‘Time Me, Gentlemen’
The Fastest Surgeon of the 19th Century
Dr. Robert Liston was known both for his showmanship and his effectiveness.
Before anaesthesia, speed was essential to minimizing pain and improving odds of survival.
Liston had a reputation as one of the fastest surgeons around who could amputate a leg in less than two minutes. This was important because the faster the surgery the less pain the patient dealt with, which translated into higher survival rates. Besides the speed, surgery back then was also sort of like a fight between the doctor’s aids and patient. Each operation had to have multiple nurses holding the patient down because it’s probably human nature to not sit idly by as your leg gets cut off.
Liston’s career continued to improve alongside his skills with a knife. However, that all changed one day when he was performing a routine leg amputation.
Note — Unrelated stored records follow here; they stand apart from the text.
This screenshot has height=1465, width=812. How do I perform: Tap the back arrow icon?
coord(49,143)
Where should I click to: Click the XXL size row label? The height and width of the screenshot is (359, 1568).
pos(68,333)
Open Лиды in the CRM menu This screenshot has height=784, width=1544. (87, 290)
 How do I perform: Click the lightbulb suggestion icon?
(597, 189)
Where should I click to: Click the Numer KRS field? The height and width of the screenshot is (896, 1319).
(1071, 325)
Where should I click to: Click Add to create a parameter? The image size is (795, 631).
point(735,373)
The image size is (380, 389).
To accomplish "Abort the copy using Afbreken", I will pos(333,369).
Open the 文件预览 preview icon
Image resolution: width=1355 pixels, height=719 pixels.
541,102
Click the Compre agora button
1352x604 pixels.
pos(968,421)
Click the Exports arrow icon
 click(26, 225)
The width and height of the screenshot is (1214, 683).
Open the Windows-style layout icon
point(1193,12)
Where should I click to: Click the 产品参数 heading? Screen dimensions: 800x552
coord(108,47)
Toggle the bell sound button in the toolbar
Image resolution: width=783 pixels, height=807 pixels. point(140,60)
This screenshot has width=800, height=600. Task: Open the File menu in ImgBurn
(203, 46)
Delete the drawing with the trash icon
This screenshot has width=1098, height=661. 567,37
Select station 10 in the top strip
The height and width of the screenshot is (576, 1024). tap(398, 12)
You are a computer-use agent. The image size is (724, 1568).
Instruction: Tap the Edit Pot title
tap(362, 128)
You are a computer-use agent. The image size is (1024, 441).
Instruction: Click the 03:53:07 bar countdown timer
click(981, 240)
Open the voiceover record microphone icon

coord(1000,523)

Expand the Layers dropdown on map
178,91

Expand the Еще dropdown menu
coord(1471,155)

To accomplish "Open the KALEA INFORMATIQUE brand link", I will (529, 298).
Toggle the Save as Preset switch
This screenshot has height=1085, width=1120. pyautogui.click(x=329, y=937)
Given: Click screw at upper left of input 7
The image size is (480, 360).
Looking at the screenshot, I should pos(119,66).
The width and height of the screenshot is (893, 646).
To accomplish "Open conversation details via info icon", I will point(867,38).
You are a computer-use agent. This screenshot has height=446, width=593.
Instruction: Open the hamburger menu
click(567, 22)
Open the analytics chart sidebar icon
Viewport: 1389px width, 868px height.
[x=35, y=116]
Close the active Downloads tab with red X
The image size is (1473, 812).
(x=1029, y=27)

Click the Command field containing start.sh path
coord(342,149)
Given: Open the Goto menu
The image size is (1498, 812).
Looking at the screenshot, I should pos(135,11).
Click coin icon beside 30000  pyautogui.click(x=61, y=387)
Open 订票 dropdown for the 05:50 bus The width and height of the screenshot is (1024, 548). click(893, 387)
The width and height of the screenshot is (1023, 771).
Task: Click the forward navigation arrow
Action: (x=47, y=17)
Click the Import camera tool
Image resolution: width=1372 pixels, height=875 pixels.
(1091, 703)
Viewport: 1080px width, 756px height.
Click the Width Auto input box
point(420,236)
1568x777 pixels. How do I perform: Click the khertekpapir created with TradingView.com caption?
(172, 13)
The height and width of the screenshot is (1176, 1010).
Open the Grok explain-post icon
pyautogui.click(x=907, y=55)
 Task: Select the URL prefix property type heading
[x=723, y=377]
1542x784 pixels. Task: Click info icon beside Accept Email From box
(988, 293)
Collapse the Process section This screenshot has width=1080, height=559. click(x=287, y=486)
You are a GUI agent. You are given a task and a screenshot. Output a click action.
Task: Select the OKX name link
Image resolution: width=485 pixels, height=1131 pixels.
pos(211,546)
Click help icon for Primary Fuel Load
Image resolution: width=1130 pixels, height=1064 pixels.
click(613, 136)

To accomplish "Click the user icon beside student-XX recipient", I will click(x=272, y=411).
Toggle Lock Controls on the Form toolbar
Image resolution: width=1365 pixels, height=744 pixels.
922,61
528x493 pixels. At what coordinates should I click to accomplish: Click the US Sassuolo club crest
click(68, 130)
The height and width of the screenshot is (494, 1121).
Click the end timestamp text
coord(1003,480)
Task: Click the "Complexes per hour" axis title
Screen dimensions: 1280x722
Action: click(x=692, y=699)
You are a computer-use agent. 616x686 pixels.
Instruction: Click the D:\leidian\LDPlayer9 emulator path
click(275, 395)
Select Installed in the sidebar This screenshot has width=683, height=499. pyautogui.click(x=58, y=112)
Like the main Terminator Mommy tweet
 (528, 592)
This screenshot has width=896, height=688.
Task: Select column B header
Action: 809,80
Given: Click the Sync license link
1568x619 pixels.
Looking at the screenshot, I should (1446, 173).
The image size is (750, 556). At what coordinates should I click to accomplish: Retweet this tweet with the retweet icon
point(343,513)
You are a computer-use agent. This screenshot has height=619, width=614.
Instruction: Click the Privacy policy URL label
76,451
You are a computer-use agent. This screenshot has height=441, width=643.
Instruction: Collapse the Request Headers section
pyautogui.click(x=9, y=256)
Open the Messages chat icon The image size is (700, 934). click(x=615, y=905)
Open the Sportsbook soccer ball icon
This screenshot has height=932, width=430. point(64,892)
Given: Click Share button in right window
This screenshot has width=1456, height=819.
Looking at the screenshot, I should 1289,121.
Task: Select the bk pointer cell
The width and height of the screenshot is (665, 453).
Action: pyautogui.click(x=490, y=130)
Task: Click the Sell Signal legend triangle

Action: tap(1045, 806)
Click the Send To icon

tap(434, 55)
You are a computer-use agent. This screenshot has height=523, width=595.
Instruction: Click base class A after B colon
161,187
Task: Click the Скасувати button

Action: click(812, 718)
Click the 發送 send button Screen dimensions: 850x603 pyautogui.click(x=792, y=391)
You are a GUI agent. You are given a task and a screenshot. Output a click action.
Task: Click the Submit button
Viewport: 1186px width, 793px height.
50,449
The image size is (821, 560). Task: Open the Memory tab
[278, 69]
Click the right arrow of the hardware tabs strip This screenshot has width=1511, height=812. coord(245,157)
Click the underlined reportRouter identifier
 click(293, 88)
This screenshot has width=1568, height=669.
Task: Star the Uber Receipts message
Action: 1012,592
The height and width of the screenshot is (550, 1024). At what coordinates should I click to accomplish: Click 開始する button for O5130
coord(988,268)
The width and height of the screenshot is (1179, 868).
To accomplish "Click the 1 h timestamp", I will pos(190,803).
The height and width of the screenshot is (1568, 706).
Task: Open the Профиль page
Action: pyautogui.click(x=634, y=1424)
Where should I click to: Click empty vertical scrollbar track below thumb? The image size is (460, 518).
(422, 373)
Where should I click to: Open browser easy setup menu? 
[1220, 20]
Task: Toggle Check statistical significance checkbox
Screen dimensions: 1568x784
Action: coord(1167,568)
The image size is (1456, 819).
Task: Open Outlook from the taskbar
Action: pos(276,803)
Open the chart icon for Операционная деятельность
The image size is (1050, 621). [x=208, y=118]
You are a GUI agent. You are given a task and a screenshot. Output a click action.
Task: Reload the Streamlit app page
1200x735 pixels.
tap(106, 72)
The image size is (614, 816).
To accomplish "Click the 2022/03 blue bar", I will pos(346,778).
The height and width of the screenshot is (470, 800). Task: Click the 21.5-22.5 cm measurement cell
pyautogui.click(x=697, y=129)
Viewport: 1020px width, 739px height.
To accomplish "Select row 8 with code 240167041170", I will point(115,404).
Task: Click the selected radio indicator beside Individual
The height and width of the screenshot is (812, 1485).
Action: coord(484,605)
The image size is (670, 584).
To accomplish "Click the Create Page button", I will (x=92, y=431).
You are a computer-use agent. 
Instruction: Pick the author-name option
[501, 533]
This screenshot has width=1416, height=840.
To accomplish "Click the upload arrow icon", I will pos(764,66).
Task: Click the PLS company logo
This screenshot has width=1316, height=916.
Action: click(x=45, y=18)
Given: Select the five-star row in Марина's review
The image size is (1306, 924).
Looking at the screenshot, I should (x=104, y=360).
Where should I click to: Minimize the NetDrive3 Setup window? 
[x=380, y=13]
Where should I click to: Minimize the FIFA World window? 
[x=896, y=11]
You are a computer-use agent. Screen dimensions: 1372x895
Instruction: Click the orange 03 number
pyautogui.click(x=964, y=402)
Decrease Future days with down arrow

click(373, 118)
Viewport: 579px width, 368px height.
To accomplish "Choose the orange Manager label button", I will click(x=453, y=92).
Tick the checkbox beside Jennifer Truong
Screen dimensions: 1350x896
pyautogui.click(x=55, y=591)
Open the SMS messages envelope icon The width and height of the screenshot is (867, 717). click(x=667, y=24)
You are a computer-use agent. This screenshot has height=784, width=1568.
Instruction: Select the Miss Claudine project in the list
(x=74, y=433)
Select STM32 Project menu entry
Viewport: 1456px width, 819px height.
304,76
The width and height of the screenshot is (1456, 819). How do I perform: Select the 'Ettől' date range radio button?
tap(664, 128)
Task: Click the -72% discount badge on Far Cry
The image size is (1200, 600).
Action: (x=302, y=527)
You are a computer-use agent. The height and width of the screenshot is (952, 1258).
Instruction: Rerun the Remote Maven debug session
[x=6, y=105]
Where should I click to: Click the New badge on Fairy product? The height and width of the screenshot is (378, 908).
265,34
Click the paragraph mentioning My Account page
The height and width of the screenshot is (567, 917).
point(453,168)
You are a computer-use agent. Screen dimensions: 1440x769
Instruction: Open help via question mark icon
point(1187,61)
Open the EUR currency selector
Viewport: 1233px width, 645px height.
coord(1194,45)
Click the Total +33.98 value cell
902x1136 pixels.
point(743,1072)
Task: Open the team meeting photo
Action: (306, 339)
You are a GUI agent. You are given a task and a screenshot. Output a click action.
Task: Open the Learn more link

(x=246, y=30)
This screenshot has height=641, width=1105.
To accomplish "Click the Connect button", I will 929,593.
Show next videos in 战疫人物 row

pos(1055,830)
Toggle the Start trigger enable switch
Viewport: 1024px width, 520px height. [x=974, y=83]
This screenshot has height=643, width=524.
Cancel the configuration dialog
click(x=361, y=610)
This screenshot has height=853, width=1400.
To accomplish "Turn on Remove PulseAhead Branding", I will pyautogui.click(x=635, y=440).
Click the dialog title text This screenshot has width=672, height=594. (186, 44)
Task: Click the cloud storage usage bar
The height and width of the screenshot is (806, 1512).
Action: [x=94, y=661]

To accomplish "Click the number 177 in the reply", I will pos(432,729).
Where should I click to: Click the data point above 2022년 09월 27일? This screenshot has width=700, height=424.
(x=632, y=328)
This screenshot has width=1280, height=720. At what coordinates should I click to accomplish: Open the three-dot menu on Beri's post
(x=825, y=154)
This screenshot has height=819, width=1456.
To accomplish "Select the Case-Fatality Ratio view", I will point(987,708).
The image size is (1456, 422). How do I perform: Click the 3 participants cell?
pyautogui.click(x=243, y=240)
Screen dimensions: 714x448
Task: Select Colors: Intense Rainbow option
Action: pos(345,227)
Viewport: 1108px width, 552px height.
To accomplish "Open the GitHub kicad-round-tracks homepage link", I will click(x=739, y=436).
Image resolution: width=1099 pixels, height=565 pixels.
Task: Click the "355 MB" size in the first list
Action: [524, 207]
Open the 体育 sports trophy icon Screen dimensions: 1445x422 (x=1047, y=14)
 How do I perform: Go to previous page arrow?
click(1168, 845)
The story goes that Liston was performing a routine leg amputation when the patient started thrashing around. In the chaos, Liston accidentally slipped and managed to cut one of his assistant’s fingers off and amputated more that he needed to of the patient’s leg at the same time.
Both the assistant and patient died a few days later of infections, but they weren’t the only casualties. A visiting doctor had also died in the operating room after Liston had accidentally slashed his coat. The doctor, who was an older gentleman, thought that the blood from the patient, which was squirting all over the place, was his own and had a heart attack.
All of this resulted in the first and only surgery with a 300 percent mortality rate because three people died from one patient’s operation. Liston’s reputation thereafter wasn’t for his skill as a surgeon, a profession he was actually very skilled at, it was for becoming the only person to kill people in the operating room who weren’t even on the table.